The term “Butterfly Effect” means different things to different people – or many things to each individual. Two movies come to mind when I read or hear “the butterfly effect.” First is the Ashton Kutcher movie of the same title that came out in 2004. The second is Jurassic Park (the first one) where in Jeff Goldblum’s character, a doctor of chaos theory, makes a statement about how a butterfly can flap its wings in Taipei and we get a hurricane in the United States. That second one is closer to what I’m referring to when I talk about YOUR personal butterfly effect… and yes, we all have one.
For the purposes of this piece, the term “butterfly effect” will be applied from two perspectives: the individual perspective and how the individual affects their surroundings (or the world). Let’s talk about the individual effect first. And to properly define “butterfly effect,” I made sure to look it up:
The phenomenon whereby a minute localized change in a complex system can have large effects elsewhere.
In this case the “localized” part refers to the individual and the “complex system” is the individual’s life and surroundings including the surroundings beyond our immediate awareness.
Lately I’ve written several pieces that discuss how our decisions and actions today can better prepare us (or not) for tomorrow… and all the tomorrows after that. That basically describes the personal butterfly effect but I’ve previously only focused on positive and intentional actions that can make an individual better. By taking action to improve ourselves today, we can potentially make tomorrow better… in general. What I’ve not discussed before is more specific circumstances and examples of how our actions today can radically change things tomorrow and for the unforeseen future to come.

════════════════════

» **Brief 1**:
Answer these questions using the passage on the butterfly effect:
(a) Which actor starred in the 2004 movie titled after the term?
(b) In the definition, what does the "localized" part refer to?
(c) What kind of actions did the writer's earlier pieces focus on?
» **Brief 2**: Reproduce word for word the part of the passage on the butterfly effect between "In this case" and "future to come.", inclusive.
The entries that come after the passage on the butterfly effect are not needed.

════════════════════

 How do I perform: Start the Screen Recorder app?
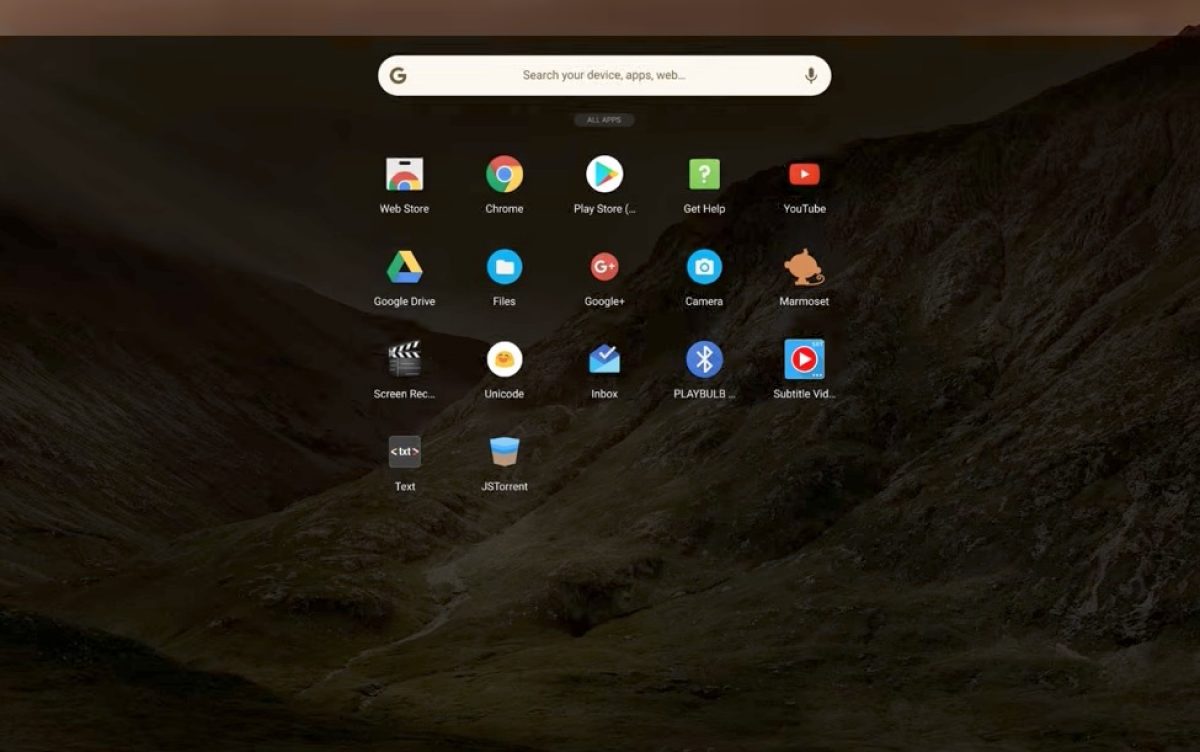(x=404, y=361)
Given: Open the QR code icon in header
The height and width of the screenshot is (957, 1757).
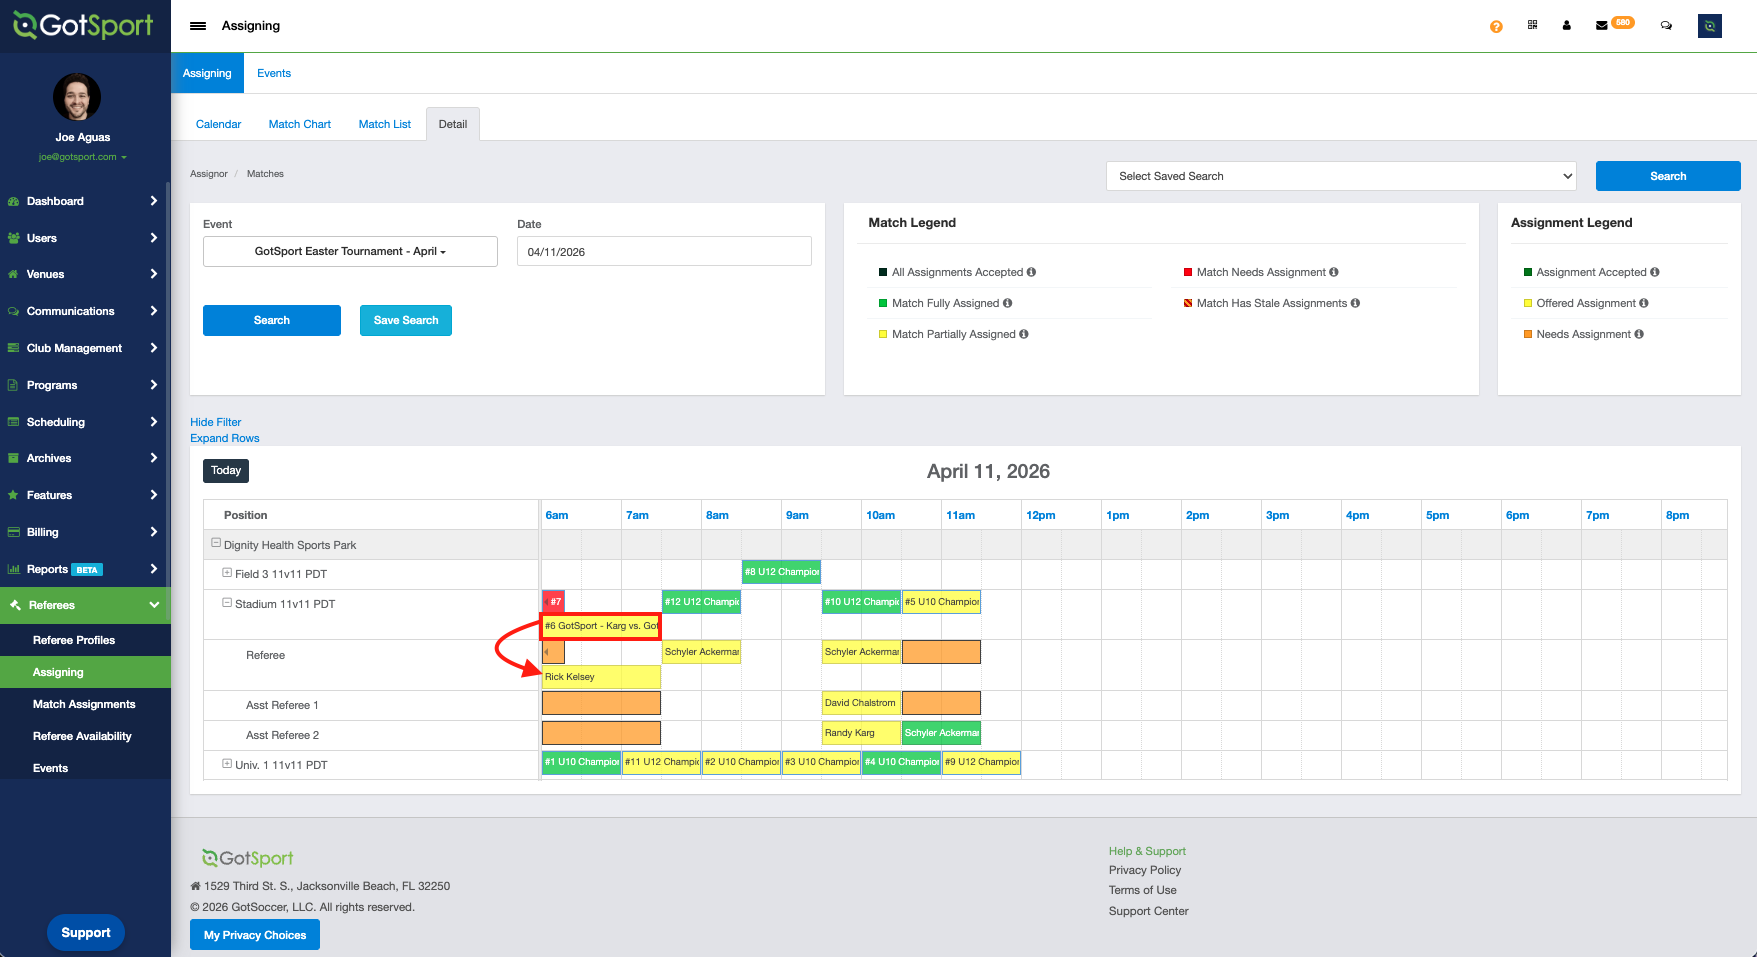Looking at the screenshot, I should 1532,25.
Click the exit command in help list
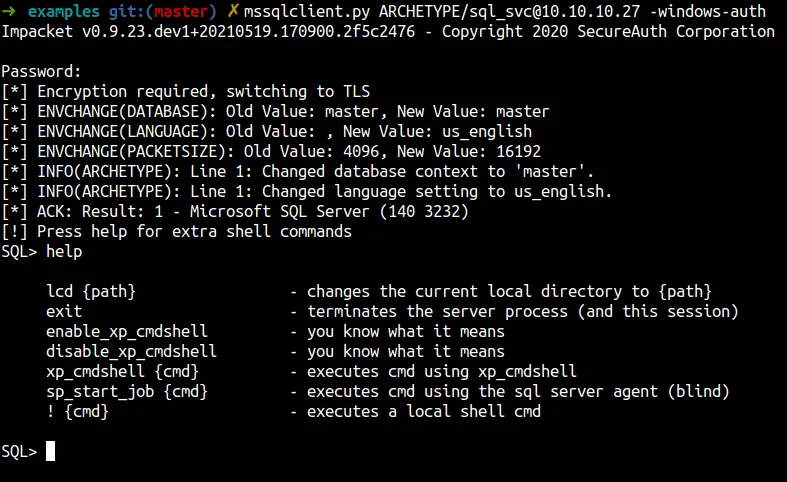 pyautogui.click(x=64, y=311)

════════════════════

» **Task solution 1**:
(a) Ashton Kutcher
(b) The individual
(c) Positive and intentional actions that can make an individual better

» **Task solution 2**:
In this case the “localized” part refers to the individual and the “complex system” is the individual’s life and surroundings including the surroundings beyond our immediate awareness.
Lately I’ve written several pieces that discuss how our decisions and actions today can better prepare us (or not) for tomorrow… and all the tomorrows after that. That basically describes the personal butterfly effect but I’ve previously only focused on positive and intentional actions that can make an individual better. By taking action to improve ourselves today, we can potentially make tomorrow better… in general. What I’ve not discussed before is more specific circumstances and examples of how our actions today can radically change things tomorrow and for the unforeseen future to come.